- Problem statement:
Repeat the listing that comes next, leaving nothing out and changing nothing.

- Data for review:
=== Section Start ===

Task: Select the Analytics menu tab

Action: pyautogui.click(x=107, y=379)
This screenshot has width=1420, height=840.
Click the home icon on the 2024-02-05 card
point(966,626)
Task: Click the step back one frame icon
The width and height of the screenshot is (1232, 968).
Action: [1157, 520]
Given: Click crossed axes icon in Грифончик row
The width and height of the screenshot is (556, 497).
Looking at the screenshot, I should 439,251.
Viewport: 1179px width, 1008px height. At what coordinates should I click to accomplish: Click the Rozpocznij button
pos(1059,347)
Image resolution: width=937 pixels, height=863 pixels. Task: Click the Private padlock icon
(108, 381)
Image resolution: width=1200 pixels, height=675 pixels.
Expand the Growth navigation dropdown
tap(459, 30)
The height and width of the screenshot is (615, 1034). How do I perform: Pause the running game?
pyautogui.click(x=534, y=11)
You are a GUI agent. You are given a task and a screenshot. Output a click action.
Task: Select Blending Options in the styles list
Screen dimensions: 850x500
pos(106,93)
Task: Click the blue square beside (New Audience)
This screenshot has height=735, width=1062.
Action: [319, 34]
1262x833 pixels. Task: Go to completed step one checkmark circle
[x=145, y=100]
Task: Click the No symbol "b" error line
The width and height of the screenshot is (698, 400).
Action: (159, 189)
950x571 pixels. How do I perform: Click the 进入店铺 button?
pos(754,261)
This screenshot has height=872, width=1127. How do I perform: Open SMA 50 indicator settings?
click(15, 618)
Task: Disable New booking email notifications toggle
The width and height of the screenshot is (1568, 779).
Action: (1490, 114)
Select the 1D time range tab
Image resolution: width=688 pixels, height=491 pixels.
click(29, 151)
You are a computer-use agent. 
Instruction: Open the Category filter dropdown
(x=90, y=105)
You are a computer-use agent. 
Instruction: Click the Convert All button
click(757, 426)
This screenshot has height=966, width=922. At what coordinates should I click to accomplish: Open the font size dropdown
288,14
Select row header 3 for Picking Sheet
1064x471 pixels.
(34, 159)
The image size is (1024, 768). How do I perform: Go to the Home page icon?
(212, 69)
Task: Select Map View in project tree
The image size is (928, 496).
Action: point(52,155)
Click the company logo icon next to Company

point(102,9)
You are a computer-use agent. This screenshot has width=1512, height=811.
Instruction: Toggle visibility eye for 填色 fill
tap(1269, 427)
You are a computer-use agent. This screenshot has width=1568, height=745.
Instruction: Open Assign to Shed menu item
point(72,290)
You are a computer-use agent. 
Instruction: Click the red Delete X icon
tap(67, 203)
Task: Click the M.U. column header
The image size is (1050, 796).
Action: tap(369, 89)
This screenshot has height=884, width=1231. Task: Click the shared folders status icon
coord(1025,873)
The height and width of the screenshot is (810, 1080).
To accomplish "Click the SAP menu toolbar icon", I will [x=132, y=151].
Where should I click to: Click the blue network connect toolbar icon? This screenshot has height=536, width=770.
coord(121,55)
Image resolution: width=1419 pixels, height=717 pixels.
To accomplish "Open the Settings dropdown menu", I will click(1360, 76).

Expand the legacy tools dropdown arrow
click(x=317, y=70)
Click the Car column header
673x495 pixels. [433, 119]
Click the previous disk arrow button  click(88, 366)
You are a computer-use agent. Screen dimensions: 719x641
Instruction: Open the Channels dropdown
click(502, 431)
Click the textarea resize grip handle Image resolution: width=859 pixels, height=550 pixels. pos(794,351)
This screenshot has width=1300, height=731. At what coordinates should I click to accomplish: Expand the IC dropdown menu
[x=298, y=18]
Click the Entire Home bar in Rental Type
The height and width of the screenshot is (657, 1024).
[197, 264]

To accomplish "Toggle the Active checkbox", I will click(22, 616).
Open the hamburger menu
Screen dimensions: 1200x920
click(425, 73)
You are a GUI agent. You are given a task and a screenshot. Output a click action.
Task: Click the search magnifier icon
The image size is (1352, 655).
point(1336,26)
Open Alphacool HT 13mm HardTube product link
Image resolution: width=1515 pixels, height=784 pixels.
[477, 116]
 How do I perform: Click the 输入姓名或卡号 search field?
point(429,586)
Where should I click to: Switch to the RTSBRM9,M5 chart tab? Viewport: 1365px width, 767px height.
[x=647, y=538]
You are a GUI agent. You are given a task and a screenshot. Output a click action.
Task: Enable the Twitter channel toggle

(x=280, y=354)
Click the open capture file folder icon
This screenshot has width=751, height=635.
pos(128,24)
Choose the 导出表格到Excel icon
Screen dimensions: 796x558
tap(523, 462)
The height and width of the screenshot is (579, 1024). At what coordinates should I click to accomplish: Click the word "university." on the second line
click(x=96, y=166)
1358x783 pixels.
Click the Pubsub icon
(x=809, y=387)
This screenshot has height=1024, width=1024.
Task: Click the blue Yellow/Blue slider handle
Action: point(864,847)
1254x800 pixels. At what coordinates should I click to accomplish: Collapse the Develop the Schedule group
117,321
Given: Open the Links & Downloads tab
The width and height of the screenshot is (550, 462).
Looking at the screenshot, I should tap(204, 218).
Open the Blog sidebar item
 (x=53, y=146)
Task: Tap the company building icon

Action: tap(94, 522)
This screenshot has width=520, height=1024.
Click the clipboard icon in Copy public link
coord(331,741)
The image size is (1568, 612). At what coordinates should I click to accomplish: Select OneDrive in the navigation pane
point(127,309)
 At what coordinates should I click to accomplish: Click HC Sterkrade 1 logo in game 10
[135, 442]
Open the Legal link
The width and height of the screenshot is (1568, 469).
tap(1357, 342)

=== Section End ===

- Exercise answer:
Task: Select the Analytics menu tab

Action: pyautogui.click(x=107, y=379)
This screenshot has width=1420, height=840.
Click the home icon on the 2024-02-05 card
point(966,626)
Task: Click the step back one frame icon
The width and height of the screenshot is (1232, 968).
Action: [1157, 520]
Given: Click crossed axes icon in Грифончик row
The width and height of the screenshot is (556, 497).
Looking at the screenshot, I should 439,251.
Viewport: 1179px width, 1008px height. At what coordinates should I click to accomplish: Click the Rozpocznij button
pos(1059,347)
Image resolution: width=937 pixels, height=863 pixels. Task: Click the Private padlock icon
(108, 381)
Image resolution: width=1200 pixels, height=675 pixels.
Expand the Growth navigation dropdown
tap(459, 30)
The height and width of the screenshot is (615, 1034). How do I perform: Pause the running game?
pyautogui.click(x=534, y=11)
You are a GUI agent. You are given a task and a screenshot. Output a click action.
Task: Select Blending Options in the styles list
Screen dimensions: 850x500
pos(106,93)
Task: Click the blue square beside (New Audience)
This screenshot has height=735, width=1062.
Action: [319, 34]
1262x833 pixels. Task: Go to completed step one checkmark circle
[x=145, y=100]
Task: Click the No symbol "b" error line
The width and height of the screenshot is (698, 400).
Action: (159, 189)
950x571 pixels. How do I perform: Click the 进入店铺 button?
pos(754,261)
This screenshot has height=872, width=1127. How do I perform: Open SMA 50 indicator settings?
click(15, 618)
Task: Disable New booking email notifications toggle
The width and height of the screenshot is (1568, 779).
Action: (1490, 114)
Select the 1D time range tab
Image resolution: width=688 pixels, height=491 pixels.
click(29, 151)
You are a computer-use agent. 
Instruction: Open the Category filter dropdown
(x=90, y=105)
You are a computer-use agent. 
Instruction: Click the Convert All button
click(757, 426)
This screenshot has height=966, width=922. At what coordinates should I click to accomplish: Open the font size dropdown
288,14
Select row header 3 for Picking Sheet
1064x471 pixels.
(34, 159)
The image size is (1024, 768). How do I perform: Go to the Home page icon?
(212, 69)
Task: Select Map View in project tree
The image size is (928, 496).
Action: point(52,155)
Click the company logo icon next to Company

point(102,9)
You are a computer-use agent. This screenshot has width=1512, height=811.
Instruction: Toggle visibility eye for 填色 fill
tap(1269, 427)
You are a computer-use agent. This screenshot has width=1568, height=745.
Instruction: Open Assign to Shed menu item
point(72,290)
You are a computer-use agent. 
Instruction: Click the red Delete X icon
tap(67, 203)
Task: Click the M.U. column header
The image size is (1050, 796).
Action: tap(369, 89)
This screenshot has height=884, width=1231. Task: Click the shared folders status icon
coord(1025,873)
The height and width of the screenshot is (810, 1080).
To accomplish "Click the SAP menu toolbar icon", I will [x=132, y=151].
Where should I click to: Click the blue network connect toolbar icon? This screenshot has height=536, width=770.
coord(121,55)
Image resolution: width=1419 pixels, height=717 pixels.
To accomplish "Open the Settings dropdown menu", I will click(1360, 76).

Expand the legacy tools dropdown arrow
click(x=317, y=70)
Click the Car column header
673x495 pixels. [433, 119]
Click the previous disk arrow button  click(88, 366)
You are a computer-use agent. Screen dimensions: 719x641
Instruction: Open the Channels dropdown
click(502, 431)
Click the textarea resize grip handle Image resolution: width=859 pixels, height=550 pixels. pos(794,351)
This screenshot has width=1300, height=731. At what coordinates should I click to accomplish: Expand the IC dropdown menu
[x=298, y=18]
Click the Entire Home bar in Rental Type
The height and width of the screenshot is (657, 1024).
[197, 264]

To accomplish "Toggle the Active checkbox", I will click(22, 616).
Open the hamburger menu
Screen dimensions: 1200x920
click(425, 73)
You are a GUI agent. You are given a task and a screenshot. Output a click action.
Task: Click the search magnifier icon
The image size is (1352, 655).
point(1336,26)
Open Alphacool HT 13mm HardTube product link
Image resolution: width=1515 pixels, height=784 pixels.
[477, 116]
 How do I perform: Click the 输入姓名或卡号 search field?
point(429,586)
Where should I click to: Switch to the RTSBRM9,M5 chart tab? Viewport: 1365px width, 767px height.
[x=647, y=538]
You are a GUI agent. You are given a task and a screenshot. Output a click action.
Task: Enable the Twitter channel toggle

(x=280, y=354)
Click the open capture file folder icon
This screenshot has width=751, height=635.
pos(128,24)
Choose the 导出表格到Excel icon
Screen dimensions: 796x558
tap(523, 462)
The height and width of the screenshot is (579, 1024). At what coordinates should I click to accomplish: Click the word "university." on the second line
click(x=96, y=166)
1358x783 pixels.
Click the Pubsub icon
(x=809, y=387)
This screenshot has height=1024, width=1024.
Task: Click the blue Yellow/Blue slider handle
Action: point(864,847)
1254x800 pixels. At what coordinates should I click to accomplish: Collapse the Develop the Schedule group
117,321
Given: Open the Links & Downloads tab
The width and height of the screenshot is (550, 462).
Looking at the screenshot, I should tap(204, 218).
Open the Blog sidebar item
 (x=53, y=146)
Task: Tap the company building icon

Action: tap(94, 522)
This screenshot has width=520, height=1024.
Click the clipboard icon in Copy public link
coord(331,741)
The image size is (1568, 612). At what coordinates should I click to accomplish: Select OneDrive in the navigation pane
point(127,309)
 At what coordinates should I click to accomplish: Click HC Sterkrade 1 logo in game 10
[135, 442]
Open the Legal link
The width and height of the screenshot is (1568, 469).
tap(1357, 342)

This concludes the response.